* [Selected text]:
<<<<
Still barely half way through, this is epic

@EnginAtik 10 месяцев назад

If we can figure out the optimum topology of the NN by pruning it could be possible to replace the whole NN with an analog circuit which would be a MIMO analog controller. If that is ever possible we might gain some theoretical understanding of what NN is modeling by inspecting the transfer functions. Practical economic considerations like power consumption, speed, industrial chip manufacturing at scale are important but we also want to gain some theoretical understanding of why NNs are good at what they do: A table of values of the trigonometric functions can be unwieldy but they are the result of the simple Pythagorean formula. Similarly with AI we are basically generating huge tables of values and the race to be the leader is directing us to deal with bigger and bigger tables. Tiniest insects can do real time image processing, trajectory planning and flight control at minuscule energy costs with hardly any digital computation involved. We need an Occams Razor to to start simplifying things and pruning and sparcity techniques could be a first step for simplification.

@binjianxin7830 10 месяцев назад

There are tons of engineering know-hows, while others (Google) are trying to catch up with designing by machine learning but still seem to fall behind.
>>>>
* [Provided information]:
<<<<
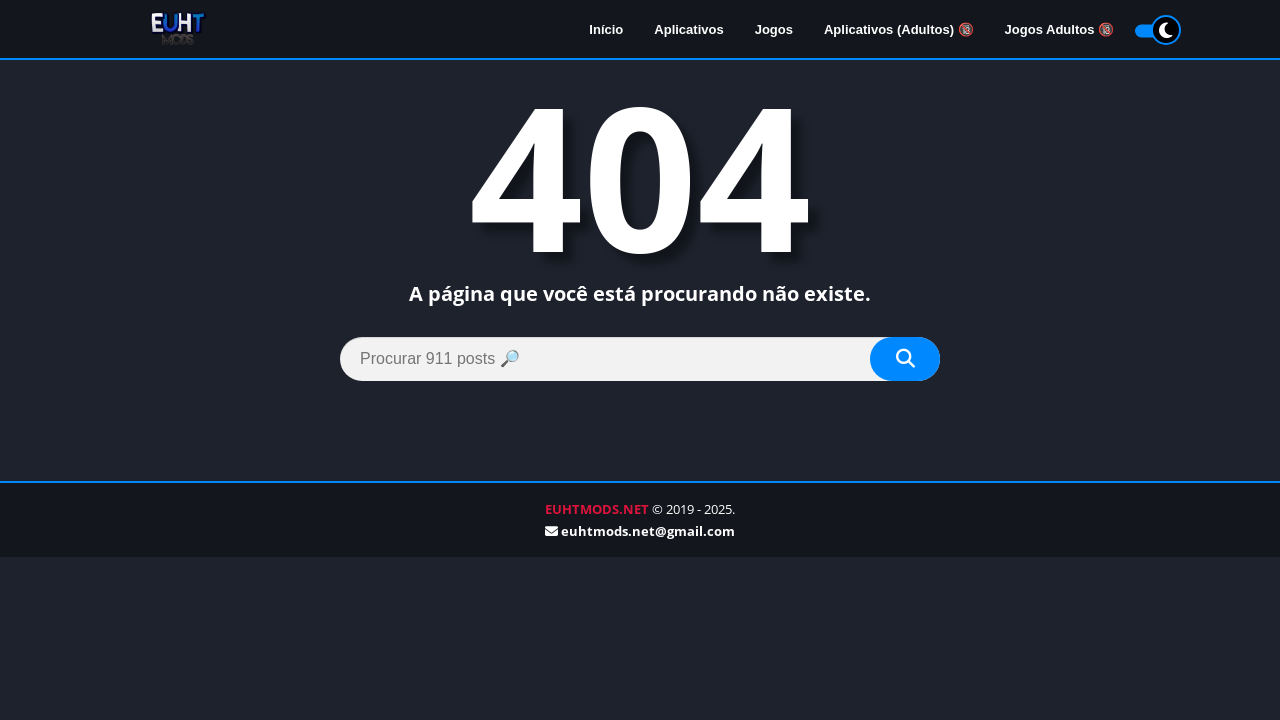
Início (606, 30)
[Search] (640, 359)
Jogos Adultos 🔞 (1059, 30)
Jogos (774, 30)
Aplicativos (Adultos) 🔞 (899, 30)
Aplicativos (688, 30)
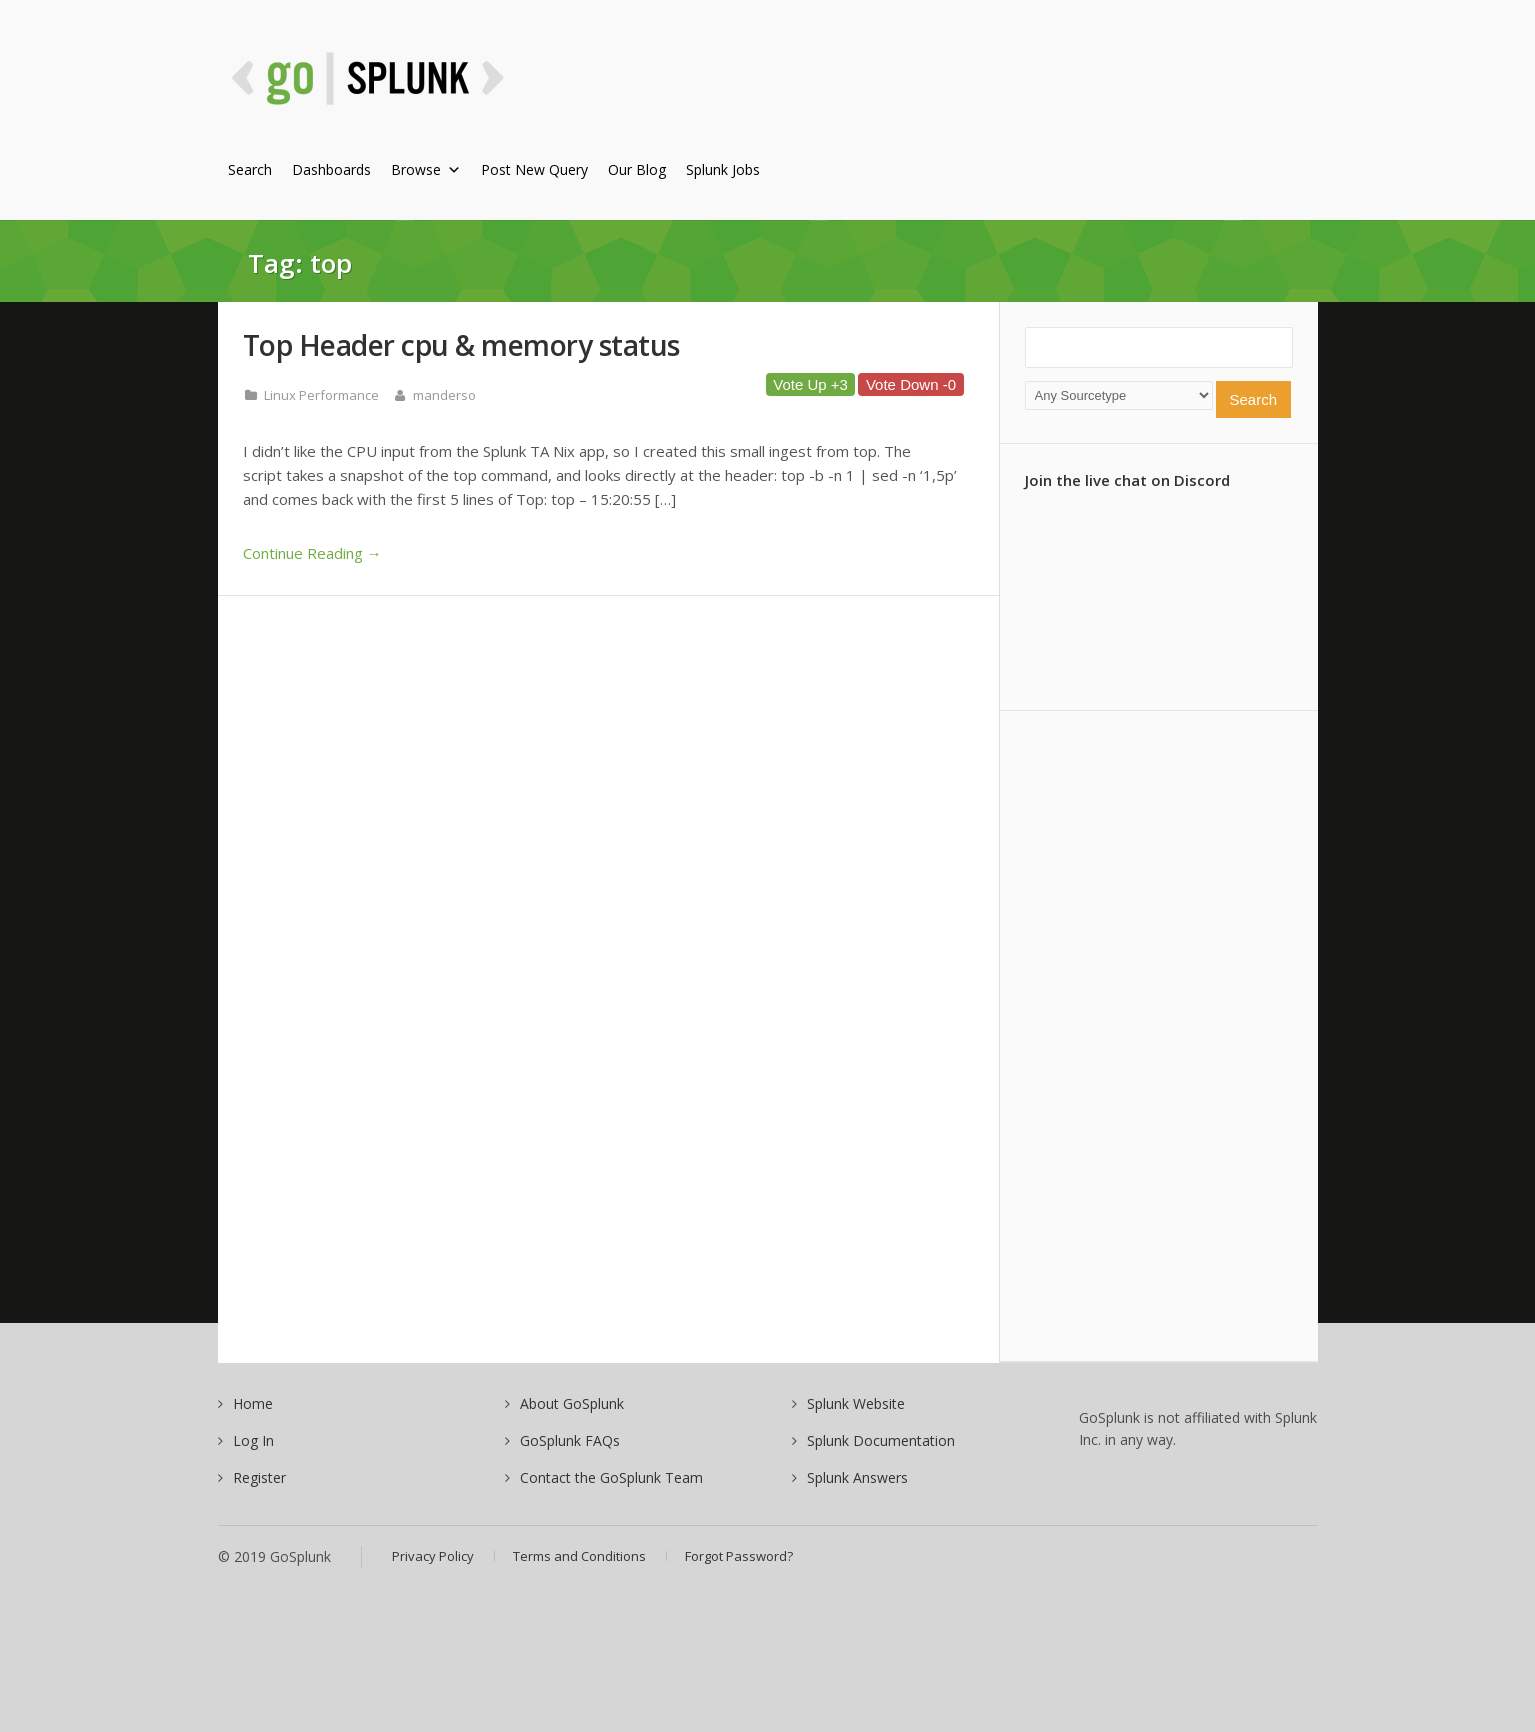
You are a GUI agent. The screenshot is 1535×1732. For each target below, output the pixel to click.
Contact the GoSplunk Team (611, 1477)
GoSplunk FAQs (570, 1440)
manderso (444, 395)
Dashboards (331, 169)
>>>>
* [Required tasks]:
1. Using the comment thread, answer yes or no to whether each statement agrees with it, and quote the words that decide each one. (a) Tiny insects handle flight control at very low energy cost. (b) Pruning and sparsity are called the final step toward simplification. (c) Google is said to lead in designing by machine learning.
2. Reproduce everything in the comment thread from "There are tons" down to "to fall behind.".

* [Answers]:
1.
(a) Yes: "Tiniest insects can do real time image processing, trajectory planning and flight control at minuscule energy costs"
(b) No: "pruning and sparcity techniques could be a first step for simplification"
(c) No: "others (Google) are trying to catch up with designing by machine learning but still seem to fall behind"

2.
There are tons of engineering know-hows, while others (Google) are trying to catch up with designing by machine learning but still seem to fall behind.